What Is the HUD?
The Department of Housing and Urban Development (HUD) is a U.S. government agency created in 1965 to support the housing market and homeownership. HUD does this byimproving affordable homeownership opportunities, increasing safe and affordable rental options, reducing chronic homelessness, fighting housing discrimination by ensuring equal opportunity in the rental and purchase markets and supporting vulnerable populations.
- The Department of Housing and Urban Development (HUD) is a U.S. government agency that supports community development and homeownership.
- HUD enforces the Fair Housing Act and offers housing assistance through the Community Development Block Grant and the Housing Choice Voucher program.
- The Fair Housing Act prevents discrimination in housing based on sex, race, color, national origin, and religion.
HUD enforces the Fair Housing Act and oversees the Community Development Block Grant and the Housing Choice Voucher program. HUD also supervises other programs to assist low-income and disadvantaged Americans with their housing needs. Following Hurricane Katrina, HUD became involved in disaster recovery in the Gulf Coast region. HUD works with other government agencies and private organizations to reach its goals including community nonprofits and faith-based groups.
The Fair Housing Act prevents discrimination in housing based on sex, race, color, national origin, and religion. HUD investigates any cases concerning the refusal to rent or sell a property, denying someone a dwelling, falsely stating that properties are unavailable, and imposing different terms or conditions based on any of the aforementioned discriminating conditions.
Types of HUD Assistance Programs
HUD offers various assistance programs for those in need of housing financial assistance.

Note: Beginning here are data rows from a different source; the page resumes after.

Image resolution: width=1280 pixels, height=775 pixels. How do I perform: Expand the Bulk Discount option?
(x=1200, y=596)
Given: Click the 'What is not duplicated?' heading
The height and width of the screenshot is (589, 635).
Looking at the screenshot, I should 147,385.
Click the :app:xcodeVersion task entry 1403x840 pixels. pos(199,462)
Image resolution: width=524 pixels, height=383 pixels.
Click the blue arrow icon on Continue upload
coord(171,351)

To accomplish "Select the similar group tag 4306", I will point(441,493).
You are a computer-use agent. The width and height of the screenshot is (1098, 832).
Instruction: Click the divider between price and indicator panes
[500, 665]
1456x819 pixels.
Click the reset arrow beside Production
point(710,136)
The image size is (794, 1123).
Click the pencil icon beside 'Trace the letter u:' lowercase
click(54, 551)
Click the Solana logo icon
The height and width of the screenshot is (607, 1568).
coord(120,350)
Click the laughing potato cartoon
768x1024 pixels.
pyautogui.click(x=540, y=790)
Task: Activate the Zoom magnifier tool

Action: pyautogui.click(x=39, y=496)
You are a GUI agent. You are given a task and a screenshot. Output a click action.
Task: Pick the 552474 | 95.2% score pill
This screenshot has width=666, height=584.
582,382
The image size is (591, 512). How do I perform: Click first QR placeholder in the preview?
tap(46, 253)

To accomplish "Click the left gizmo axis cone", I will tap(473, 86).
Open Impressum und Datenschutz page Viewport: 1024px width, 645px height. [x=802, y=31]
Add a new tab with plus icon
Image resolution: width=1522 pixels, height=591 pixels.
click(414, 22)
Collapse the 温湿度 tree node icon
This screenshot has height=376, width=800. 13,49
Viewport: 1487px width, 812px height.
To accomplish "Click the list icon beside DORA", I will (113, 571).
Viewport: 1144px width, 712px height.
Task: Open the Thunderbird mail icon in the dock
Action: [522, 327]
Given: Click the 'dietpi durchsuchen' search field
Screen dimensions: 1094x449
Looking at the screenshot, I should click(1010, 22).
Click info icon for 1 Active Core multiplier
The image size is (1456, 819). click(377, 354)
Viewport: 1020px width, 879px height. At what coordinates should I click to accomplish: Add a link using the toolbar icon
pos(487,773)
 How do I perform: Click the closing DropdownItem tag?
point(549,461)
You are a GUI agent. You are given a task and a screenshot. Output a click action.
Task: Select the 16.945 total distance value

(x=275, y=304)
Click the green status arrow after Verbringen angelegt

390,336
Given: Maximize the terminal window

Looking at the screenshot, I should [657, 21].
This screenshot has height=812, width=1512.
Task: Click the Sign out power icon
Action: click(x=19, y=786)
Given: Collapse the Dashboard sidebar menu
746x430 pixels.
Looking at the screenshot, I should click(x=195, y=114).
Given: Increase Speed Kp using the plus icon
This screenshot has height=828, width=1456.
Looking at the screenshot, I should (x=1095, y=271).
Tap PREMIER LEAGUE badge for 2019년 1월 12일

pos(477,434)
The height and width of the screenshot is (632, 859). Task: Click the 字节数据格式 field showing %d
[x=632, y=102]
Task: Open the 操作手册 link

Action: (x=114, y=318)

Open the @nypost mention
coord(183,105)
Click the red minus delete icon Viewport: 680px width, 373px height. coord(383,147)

The Community Development Block Grant program allocates federal grant money to communities to develop neighborhoods that have decent, affordable housing. These grants typically aid low- and middle-income residents so they can find suitable living environments near employers, supermarkets, or public transportation. States, cities, towns, communities, and organizations apply for these block grants or for loan guarantees to aid in development projects.
The Housing Choice Voucher program, also called Section 8, allows low-income, disabled, or elderly citizens to choose a place to live regardless of whether the property exists as subsidized housing. The property must meet certain requirements, and applicants need to meet government standards to qualify.
Local public housing authorities determine a moderately priced housing option based on local real estate prices before deciding the benefits that families or individuals can receive. Families then seek out a housing unit for the number of people that will live in the house, duplex, or apartment.
Local public housing agencies (PHAs) funded by HUD administer the vouchers. A family that is issued a housing voucher must find housing where the owner agrees to rent under the program. The rental unit must meet standards of health and safety that are determined by the PHA.
The PHA pays the subsidy directly to the landlord on behalf of the tenant. The tenant pays the difference between the actual rent charged by the landlord and the amount subsidized by the program. HUD states that to be eligible for the voucher program, the tenant's income may not exceed 50% of the median income for the area.
Families can move from one housing unit to another because of income changes, job status, or the addition of family members. The voucher program attempts to allow for mobility without losing housing benefits. Beneficiaries with vouchers sign leases with property owners with this program. With subsidized housing, residents sign leases with property managers who oversee federally owned projects.